DOCUMENT EXCERPT:
The phone they announced, called the Palm Pré, is a slick piece of hardware in-and-of itself. It has a capacitive touch-screen like that in Apple’s iPhone, a keyboard much like that in most current Palm and BlackBerry offerings that slides out from the bottom in an ergonomic curve shape. It has 8gb of memory on-board and a high-speed mobile processor. The Pré will be available in the ‘first half of 2009’, initially as a Sprint exclusive in the United States.
But the real gem here is not the hardware; what we Palm lovers are really excited about is the long-awaited successor to Palm OS.
The new operating system from Palm is called WebOS, and many in the industry are already lauding it the first true competitor to the Mac OS X-derived operating system on the Apple iPhone. WebOS runs on a Linux core with a custom Palm-built interface layered on top. It centers around a ‘card’ application paradigm which takes some influence from various desktop and mobile operating systems—including the iPhone, new versions of BlackBerry OS, Mac OS, and others—along with the ‘Zen of Palm’ simplicity that made us all fall in love with the company in the first place. It has to be seen to be fully understood, so I highly recommend that anybody interested take a look at the in-depth video at TreoCentral and Engadget’s photo gallery. I am impressed with what Palm has created, and I think you will be too.

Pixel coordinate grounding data

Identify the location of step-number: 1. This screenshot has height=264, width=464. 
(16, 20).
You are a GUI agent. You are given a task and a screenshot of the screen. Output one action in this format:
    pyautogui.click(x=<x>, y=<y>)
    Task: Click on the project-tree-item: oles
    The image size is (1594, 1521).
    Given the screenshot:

WHAT YOU WILL DO:
Retype the Palm Pré article from "The new operating" up to and including "will be too.". The lines above are separate material from the Palm Pré article.

WRITTEN RESPONSE:
The new operating system from Palm is called WebOS, and many in the industry are already lauding it the first true competitor to the Mac OS X-derived operating system on the Apple iPhone. WebOS runs on a Linux core with a custom Palm-built interface layered on top. It centers around a ‘card’ application paradigm which takes some influence from various desktop and mobile operating systems—including the iPhone, new versions of BlackBerry OS, Mac OS, and others—along with the ‘Zen of Palm’ simplicity that made us all fall in love with the company in the first place. It has to be seen to be fully understood, so I highly recommend that anybody interested take a look at the in-depth video at TreoCentral and Engadget’s photo gallery. I am impressed with what Palm has created, and I think you will be too.